> _Excerpt_
= Beginning of Section =
Under a classified mission, spent fuel containing 63 kilograms of highly enriched uranium (HEU) was successfully returned to Russia from Uzbekistan, the National Nuclear Security Administration (NNSA) and the International Atomic Energy Agency (IAEA) announced April 20.
Monitored by the IAEA, the bomb-grade spent nuclear material was transported in four separate shipments from the Uzbekistan Institute of Nuclear Physics to the Mayak plant in Russia, where it will be reprocessed over the next several years. The high-security operation was conducted jointly by the United States, the Russian Federation, Uzbekistan, Kazakhstan, and the IAEA as part of the Global Threat Reduction Initiative (GTRI), an NNSA program to repatriate nuclear and radiological materials from around the globe.
The transportation of the nuclear material, enough to produce at least two nuclear weapons, was carried out over a course of 16 days. The Uzbek material was of “particular concern” because it had lost much of its radioactivity and therefore would be easier to handle by terrorists or others. The mission was completed on April 19, after six years of planning.
The HEU was originally supplied to Uzbekistan by the Soviet Union for use in its 10-megawatt research reactor, located near the Uzbek capital of Tashkent. The reactor currently produces isotopes for medical purposes.
= End of Section =
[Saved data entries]
= Beginning of Section =
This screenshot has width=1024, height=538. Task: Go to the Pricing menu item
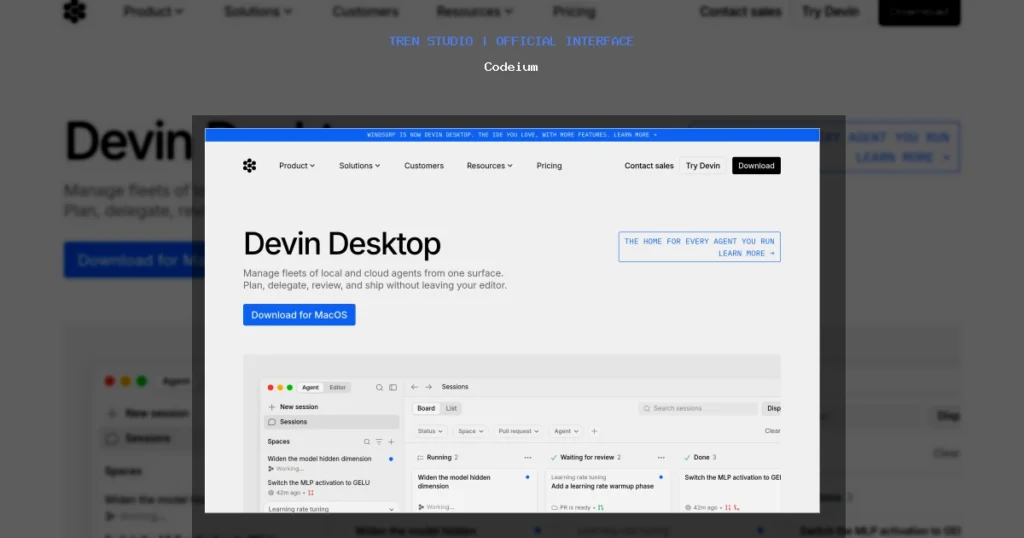[x=549, y=166]
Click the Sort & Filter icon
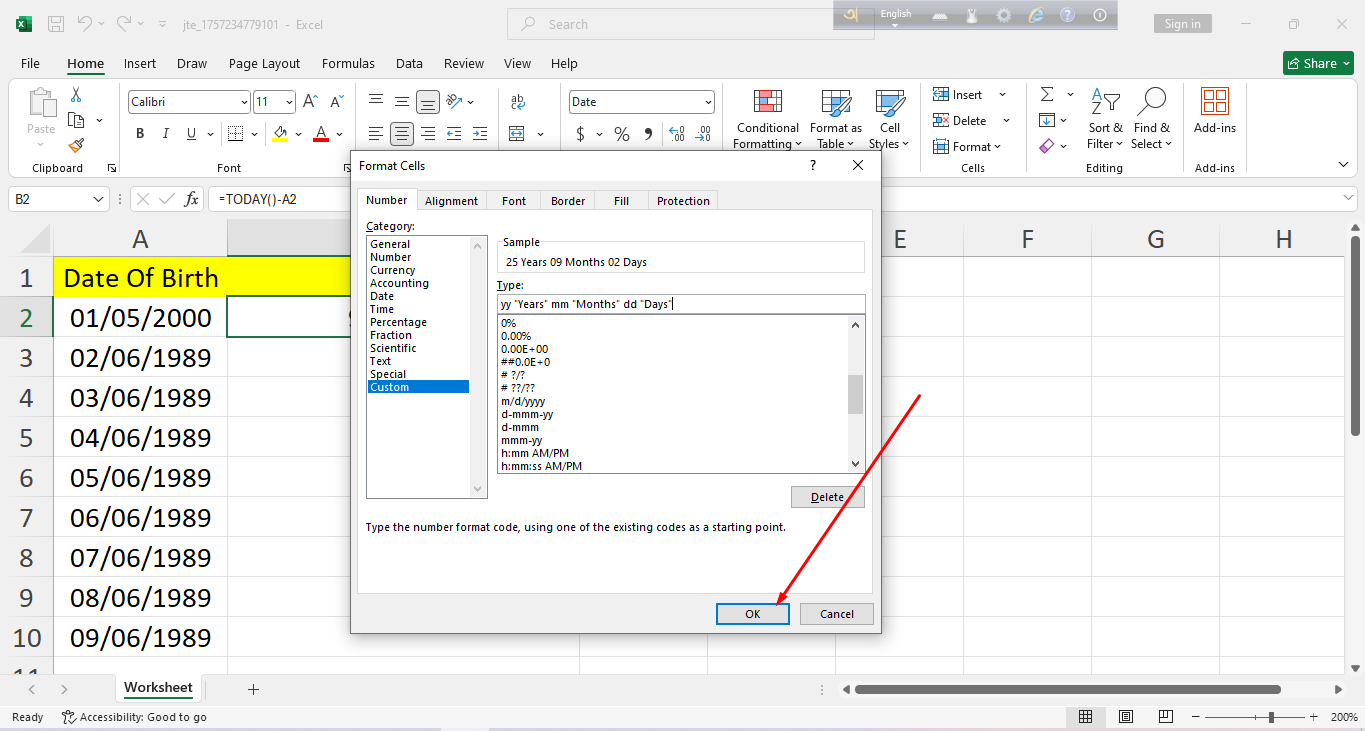Viewport: 1365px width, 731px height. point(1105,102)
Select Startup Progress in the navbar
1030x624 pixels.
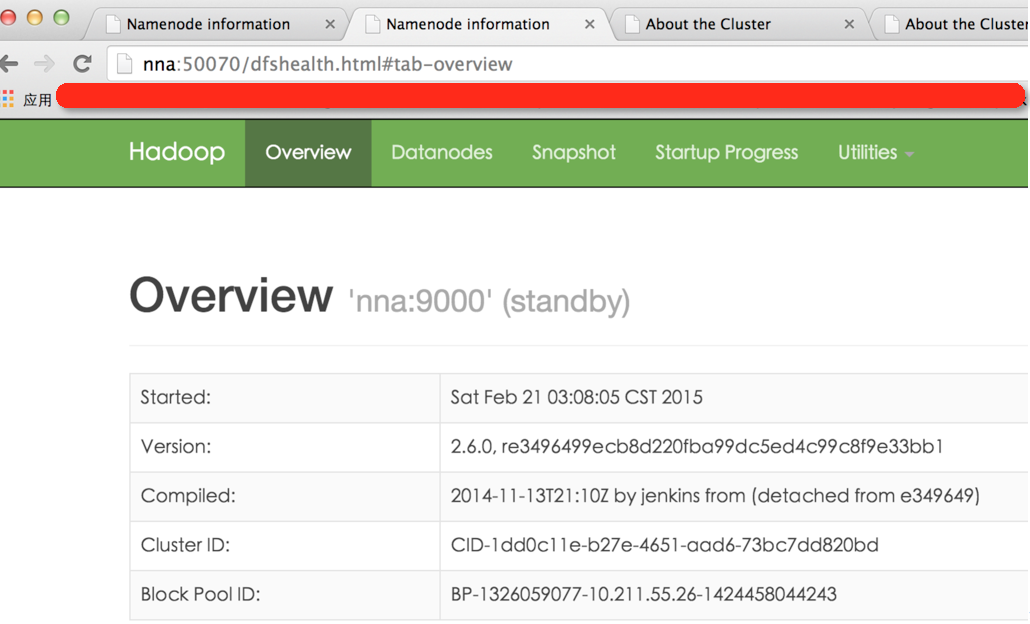pos(726,153)
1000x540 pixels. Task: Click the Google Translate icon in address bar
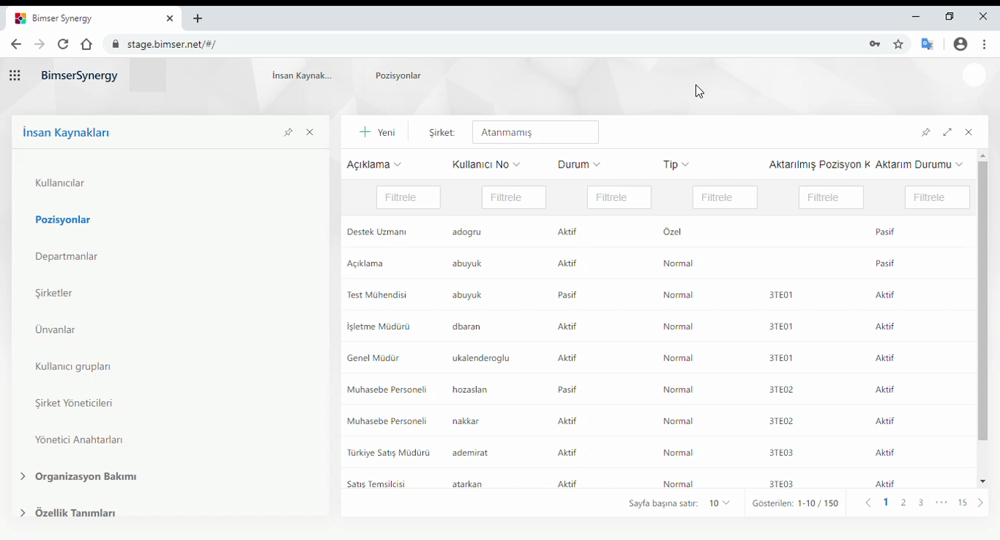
= End of Section =
> _Questions on the material_
- 1) Name every country the uranium shipment article lists as jointly conducting the high-security operation.
- 2) Please carry on writing the uranium shipment article, picking up after its final sentence.

> _Answers to the tasks_
- 1) United States, Russian Federation, Uzbekistan, Kazakhstan

- 2)
This is the first time Russian HEU spent fuel has been returned to Russia from other countries under a 2005 agreement on nuclear security cooperation between President George W. Bush and Russian President Vladimir Putin. (See ACT, March 2005.) Indeed, “[i]t is the first time that fuel used in a research reactor has been repatriated to Russia since the break-up of the Soviet Union,” the IAEA noted. Still, roughly 1,000 kilograms of spent Russian-origin HEU fuel remains abroad, according to estimates by scientists at Princeton University.The shipment follows earlier IAEA- and/or GTRI-supported operations made in order to transfer un-irradiated reactor fuel containing HEU back to its country of origin. Approximately 186 kilograms of HEU fresh fuel have been returned to Russia from Bulgaria, the Czech Republic, Latvia, Libya, Romania, Serbia and Montenegro, and Uzbekistan under the GTRI program, according to the NNSA. There are more than 100 research reactors around the world still running on weapons-grade HEU.